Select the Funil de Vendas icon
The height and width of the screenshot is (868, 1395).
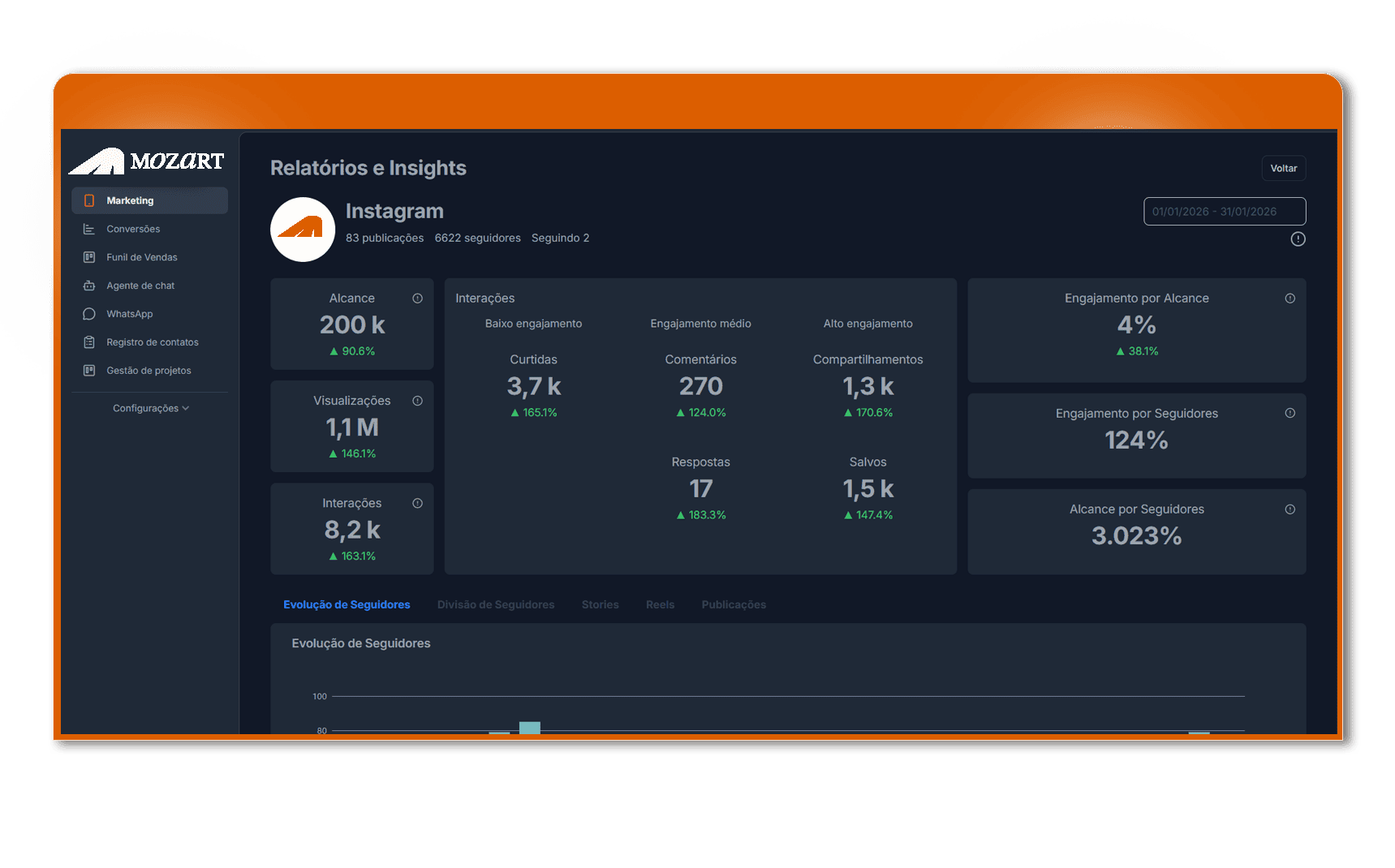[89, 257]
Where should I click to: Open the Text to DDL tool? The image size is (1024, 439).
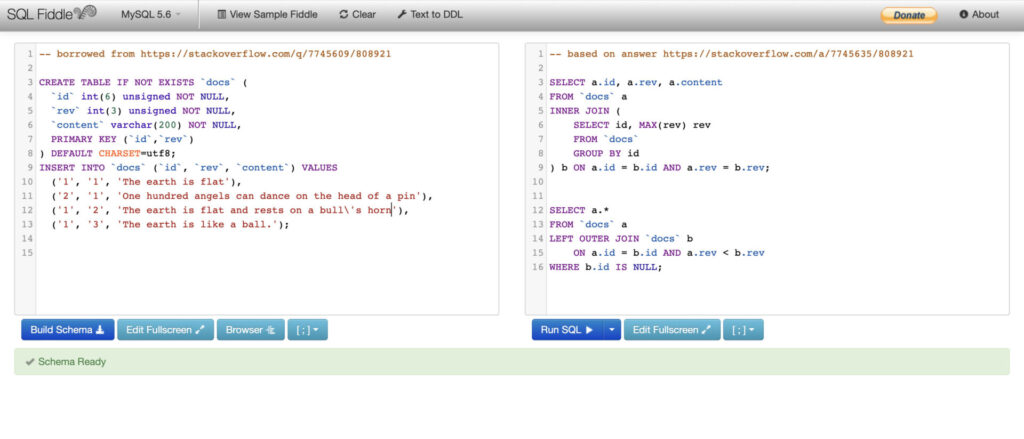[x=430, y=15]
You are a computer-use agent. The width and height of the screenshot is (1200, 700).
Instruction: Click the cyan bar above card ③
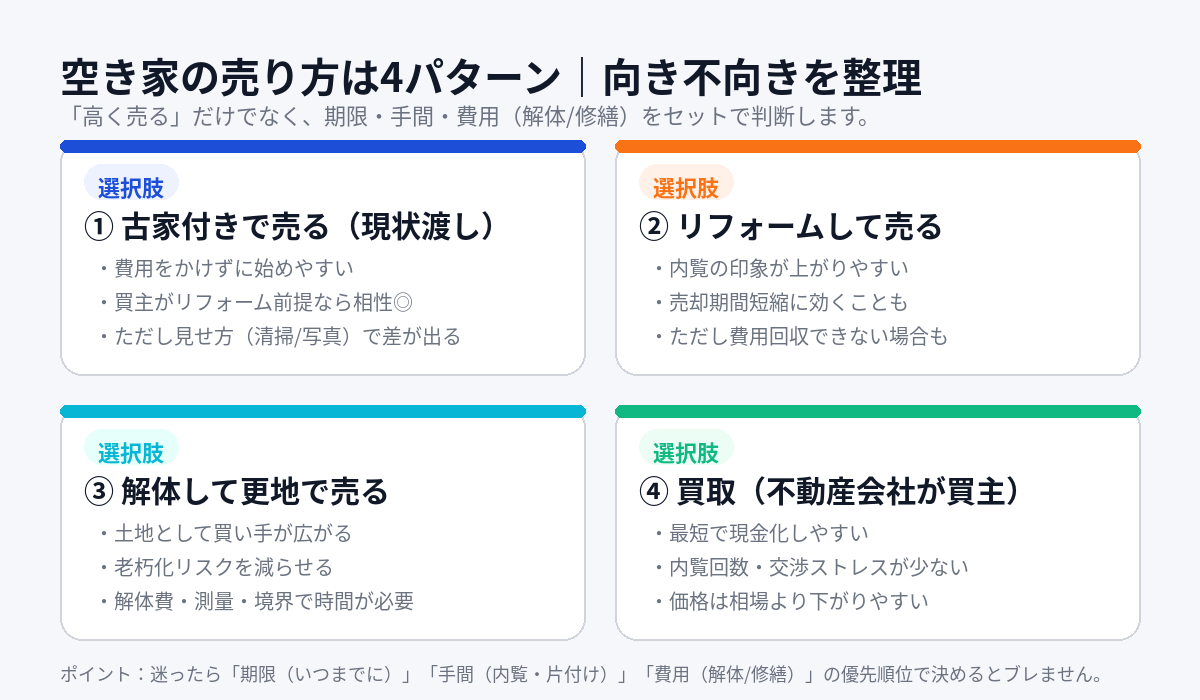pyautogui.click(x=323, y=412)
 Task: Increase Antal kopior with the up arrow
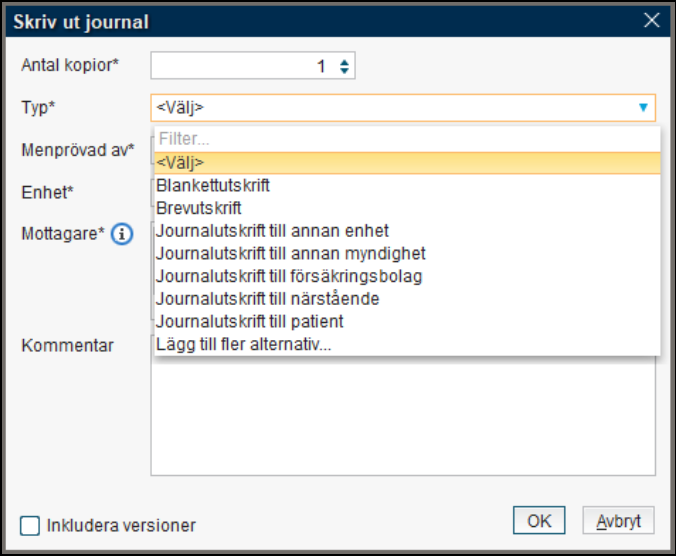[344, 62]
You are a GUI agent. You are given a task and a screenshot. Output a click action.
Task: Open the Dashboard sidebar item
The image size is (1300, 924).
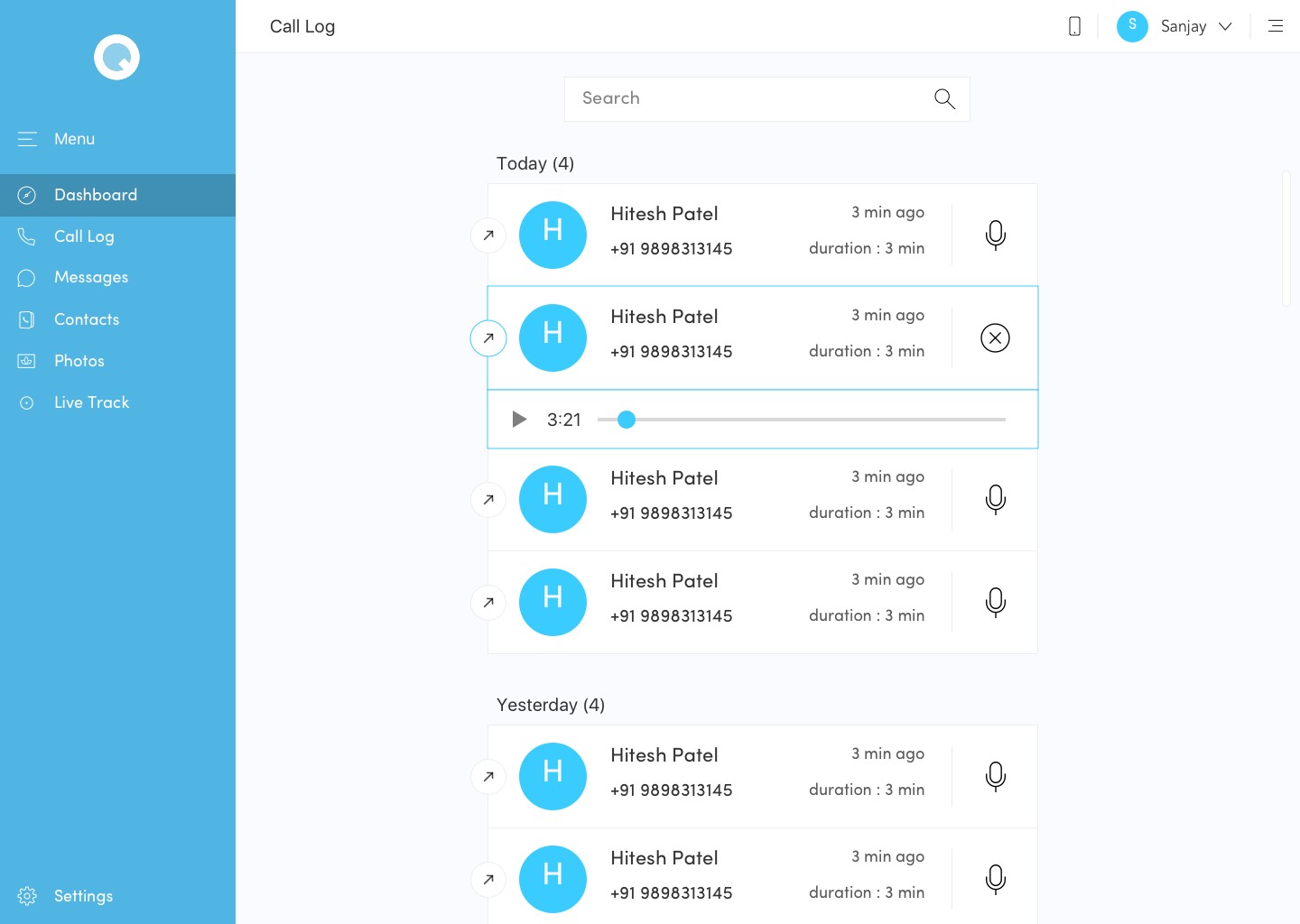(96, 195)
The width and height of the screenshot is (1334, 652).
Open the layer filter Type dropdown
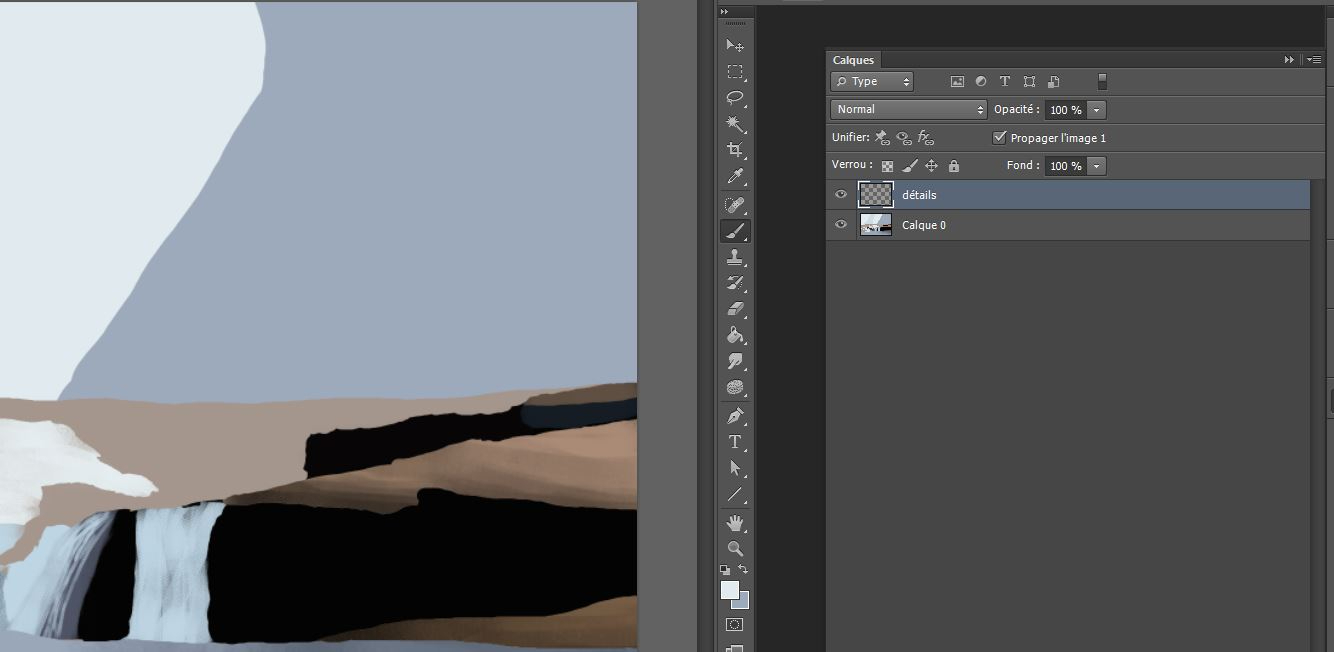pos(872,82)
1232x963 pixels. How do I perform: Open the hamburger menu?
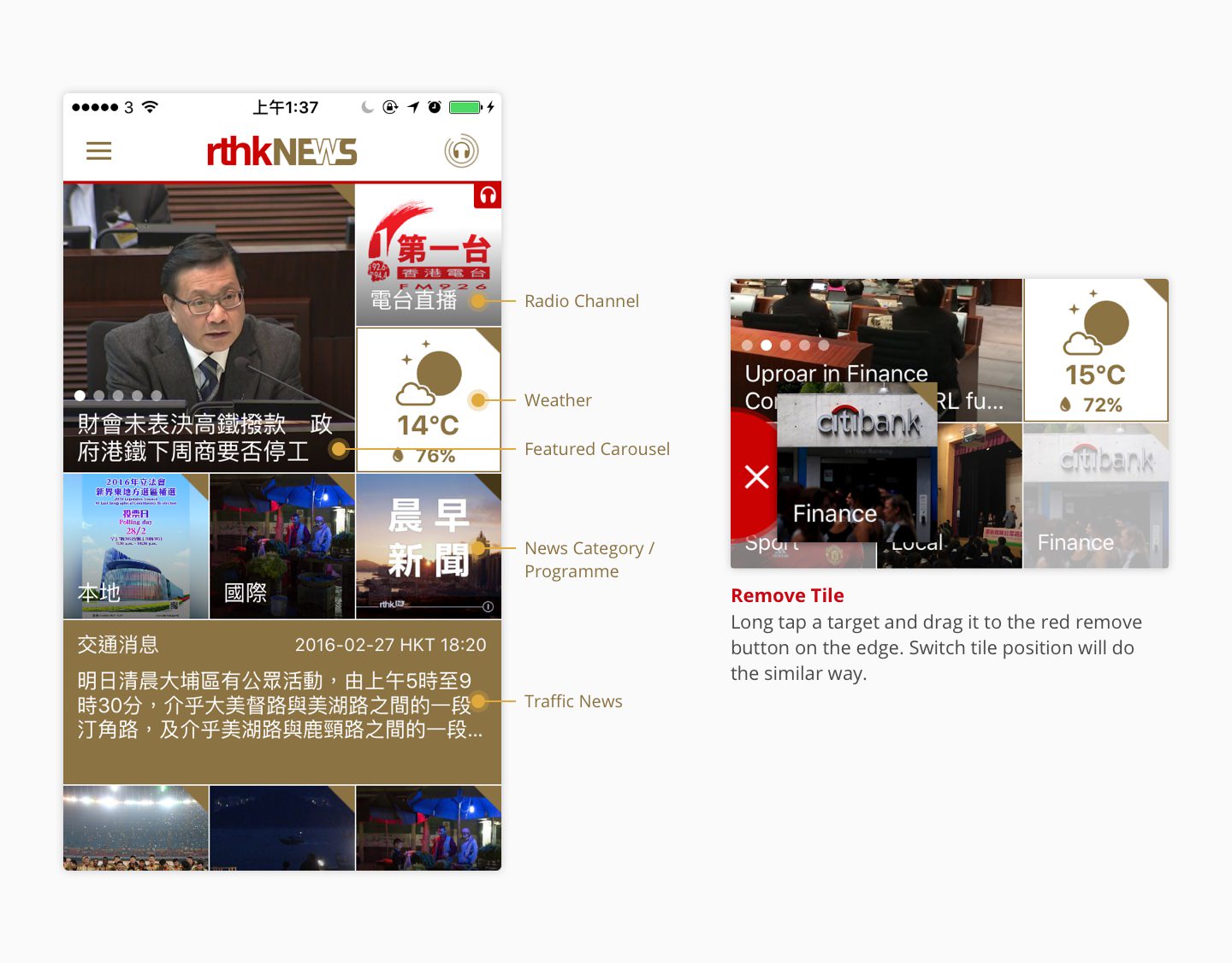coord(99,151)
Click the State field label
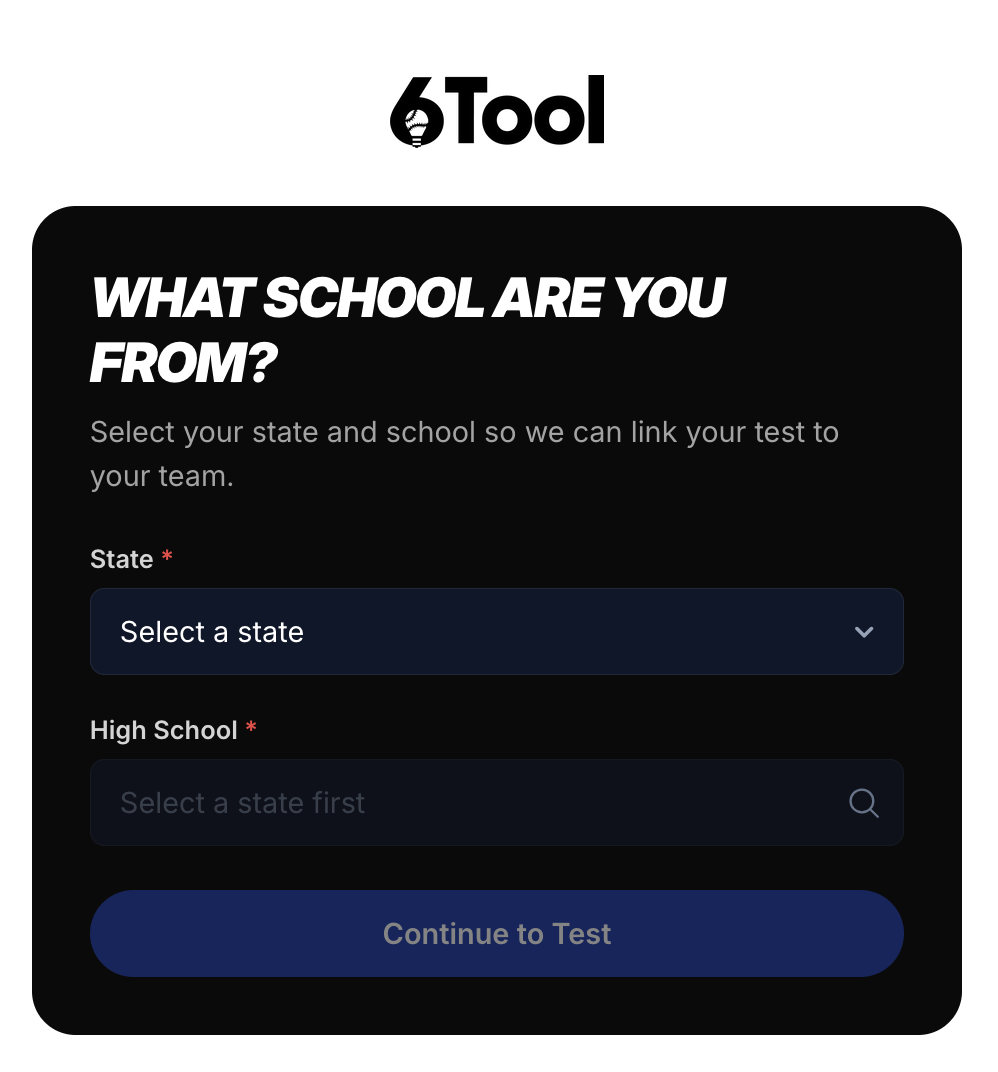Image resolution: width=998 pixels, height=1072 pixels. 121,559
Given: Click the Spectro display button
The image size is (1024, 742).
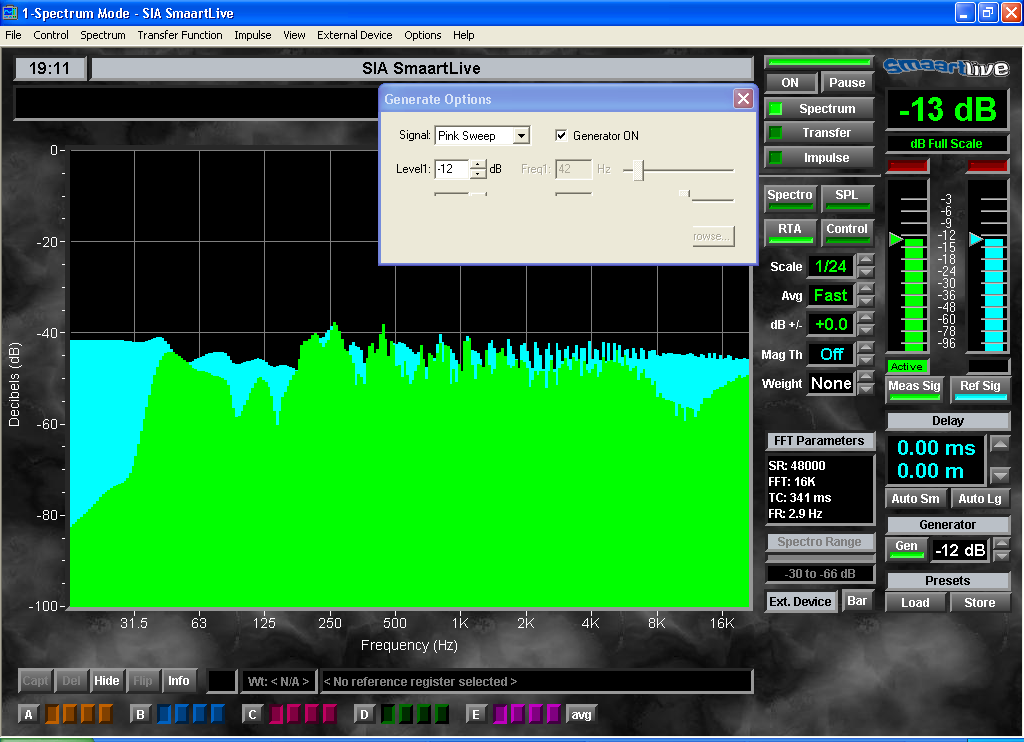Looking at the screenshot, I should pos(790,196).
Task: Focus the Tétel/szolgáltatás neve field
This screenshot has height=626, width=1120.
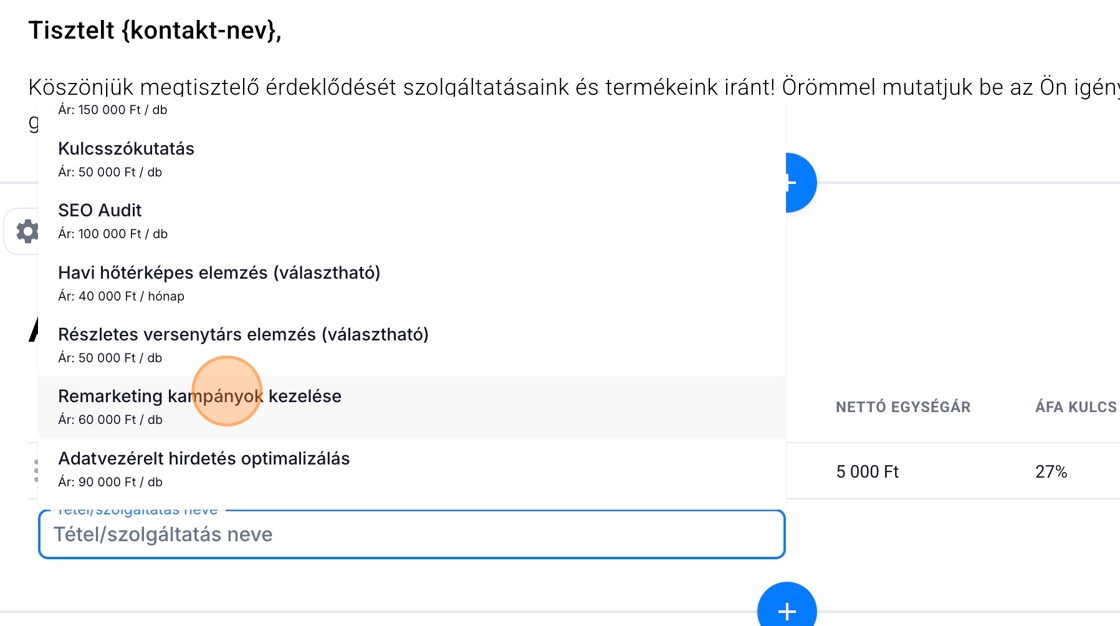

━━━━━━━━━━━━━━━━

Prompt — Drop the pictures and set down the data above exactly.

Exercise solution —
Select the Funil de Vendas icon
The height and width of the screenshot is (868, 1395).
[89, 257]
Where should I click to: Open the Text to DDL tool? The image size is (1024, 439).
[x=430, y=15]
You are a computer-use agent. The width and height of the screenshot is (1200, 700).
Instruction: Click the cyan bar above card ③
pyautogui.click(x=323, y=412)
 Task: Increase Antal kopior with the up arrow
[344, 62]
You are a GUI agent. You are given a task and a screenshot. Output a click action.
Task: Open the Dashboard sidebar item
The image size is (1300, 924).
(96, 195)
The width and height of the screenshot is (1334, 652).
Open the layer filter Type dropdown
pos(872,82)
1232x963 pixels. How do I perform: Open the hamburger menu?
coord(99,151)
Click the State field label
Image resolution: width=998 pixels, height=1072 pixels. 121,559
Given: Click the Spectro display button
The image size is (1024, 742).
Looking at the screenshot, I should pos(790,196).
Task: Focus the Tétel/szolgáltatás neve field
This screenshot has height=626, width=1120.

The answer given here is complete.